Glass and water

So, for a ray of light traveling in water to enter the liquid in the capillary, it must first refract into the glass and then into the liquid. At the water/glass interface, the largest angle of incidence occurs when the ray is tangent to the glass, creating an incident angle of $90^\circ$ .

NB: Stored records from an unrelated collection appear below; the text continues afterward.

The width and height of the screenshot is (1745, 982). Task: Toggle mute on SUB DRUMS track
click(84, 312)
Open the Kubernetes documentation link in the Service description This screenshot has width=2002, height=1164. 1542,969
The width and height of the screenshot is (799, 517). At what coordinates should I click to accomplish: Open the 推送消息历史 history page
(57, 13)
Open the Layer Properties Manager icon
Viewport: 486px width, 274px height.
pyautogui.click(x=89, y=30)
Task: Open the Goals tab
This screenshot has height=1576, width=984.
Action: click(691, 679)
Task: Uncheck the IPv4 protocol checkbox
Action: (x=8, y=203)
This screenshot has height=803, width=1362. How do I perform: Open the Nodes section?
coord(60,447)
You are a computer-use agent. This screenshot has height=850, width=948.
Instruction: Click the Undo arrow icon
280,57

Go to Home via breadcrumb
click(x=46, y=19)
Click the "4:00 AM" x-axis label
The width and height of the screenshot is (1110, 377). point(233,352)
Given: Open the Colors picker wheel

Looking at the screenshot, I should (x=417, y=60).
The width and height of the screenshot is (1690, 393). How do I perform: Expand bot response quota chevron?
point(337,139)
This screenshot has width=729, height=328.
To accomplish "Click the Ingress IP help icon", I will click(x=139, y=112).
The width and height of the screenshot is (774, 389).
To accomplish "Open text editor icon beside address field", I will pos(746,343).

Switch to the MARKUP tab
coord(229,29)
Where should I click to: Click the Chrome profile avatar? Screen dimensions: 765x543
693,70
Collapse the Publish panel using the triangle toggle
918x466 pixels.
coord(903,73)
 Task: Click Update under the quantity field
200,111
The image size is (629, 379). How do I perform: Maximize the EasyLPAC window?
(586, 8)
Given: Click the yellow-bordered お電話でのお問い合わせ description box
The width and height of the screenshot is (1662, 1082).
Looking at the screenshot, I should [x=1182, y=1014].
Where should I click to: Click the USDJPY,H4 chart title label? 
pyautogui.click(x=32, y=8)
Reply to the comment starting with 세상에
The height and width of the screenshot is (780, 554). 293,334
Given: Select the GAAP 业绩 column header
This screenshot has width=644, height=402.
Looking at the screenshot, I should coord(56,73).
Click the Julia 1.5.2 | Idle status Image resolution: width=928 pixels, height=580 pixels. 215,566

Using the Law of Refraction: $n_i\sin \theta_i = n_r\sin \theta_r$ we get: $1.33\sin90^\circ = 1.55\sin\theta_2$ which gives $\theta_2 = 59.1^\circ$

Now, at the glass/liquid interface, the liquid has a lower index of refraction, requiring that a ray must have an incident angle less than the critical angle in order to enter the liquid. To calculate this critical angle, we use the Law of Refraction again, while setting the refracted angle to $90^\circ$ :

$1.55\sin \theta_c = 1.45\sin90^\circ$ which gives $\theta_c = 69.3^\circ$

To ensure that all rays impingent upon the glass enter the liquid, we want the refracted ray found above to enter at the critical angle.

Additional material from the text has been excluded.